(DATA TO EXAMINE begins)
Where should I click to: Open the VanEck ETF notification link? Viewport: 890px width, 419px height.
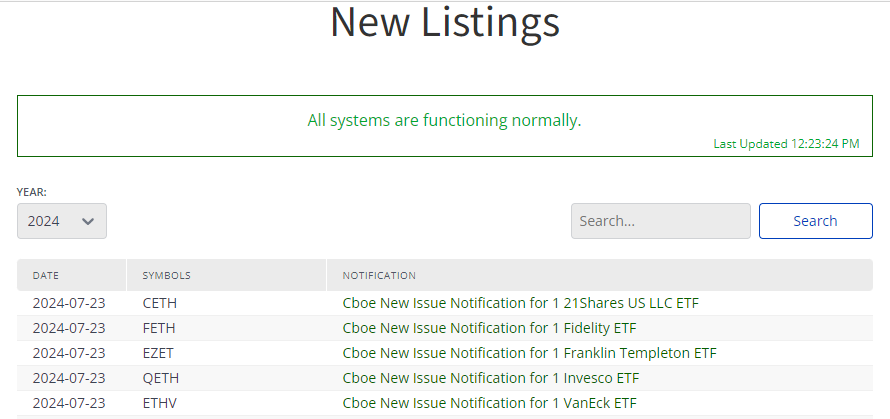tap(489, 403)
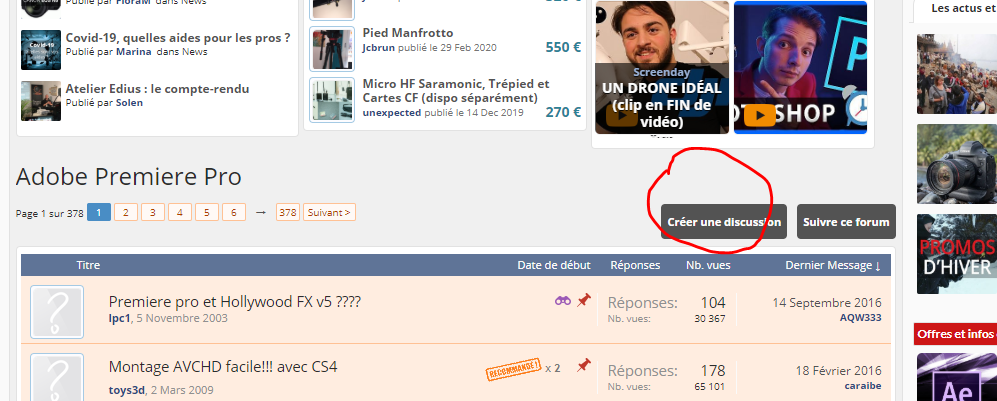Viewport: 997px width, 401px height.
Task: Sort threads by Réponses column
Action: click(635, 265)
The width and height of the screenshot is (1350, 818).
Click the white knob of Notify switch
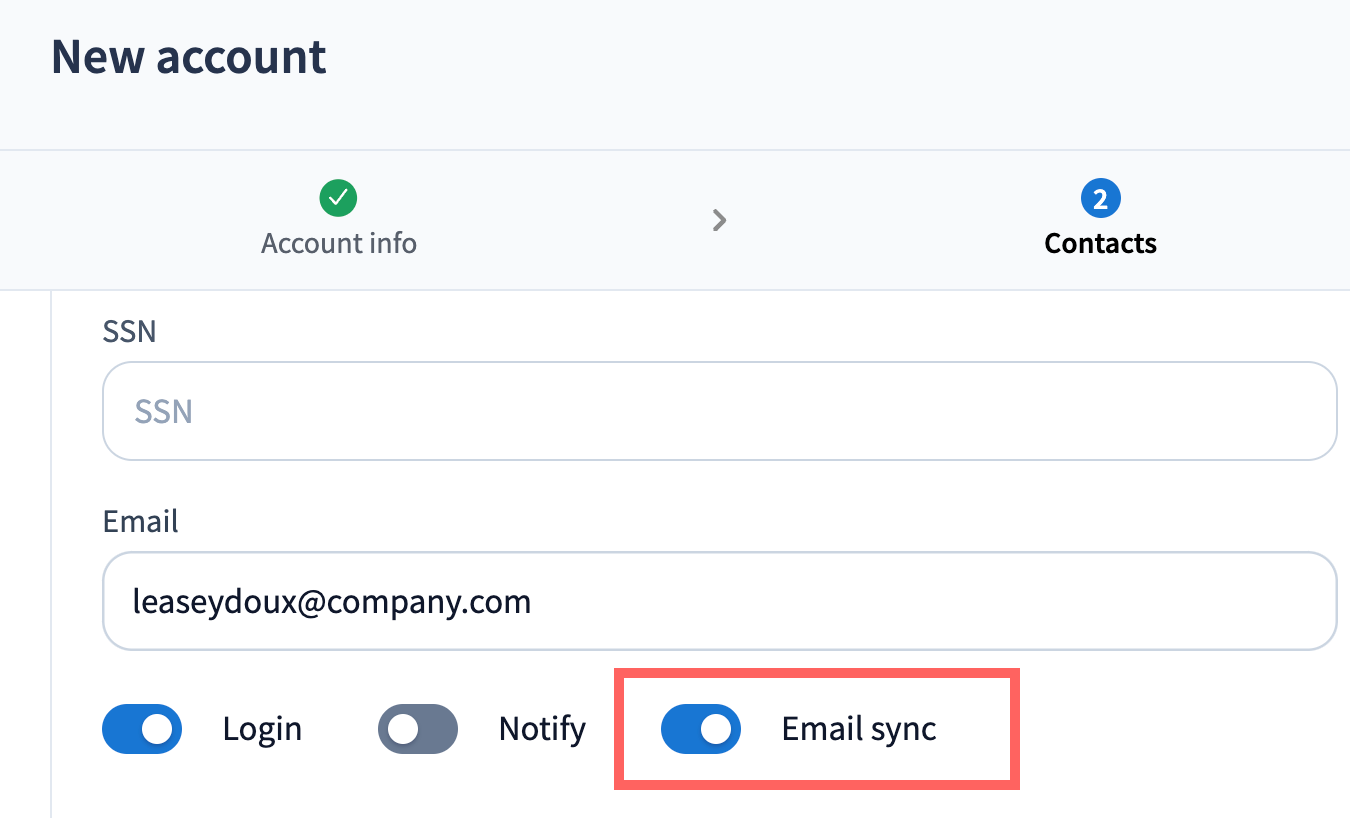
(DATA TO EXAMINE ends)
EXERCISE DETAILS => Reproduce all the entries above exactly. Include no images.

SOLUTION TO THIS EXERCISE =>
Where should I click to: Open the VanEck ETF notification link? Viewport: 890px width, 419px height.
tap(489, 403)
Viewport: 997px width, 401px height.
Task: Sort threads by Réponses column
Action: click(635, 265)
The width and height of the screenshot is (1350, 818).
Click the white knob of Notify switch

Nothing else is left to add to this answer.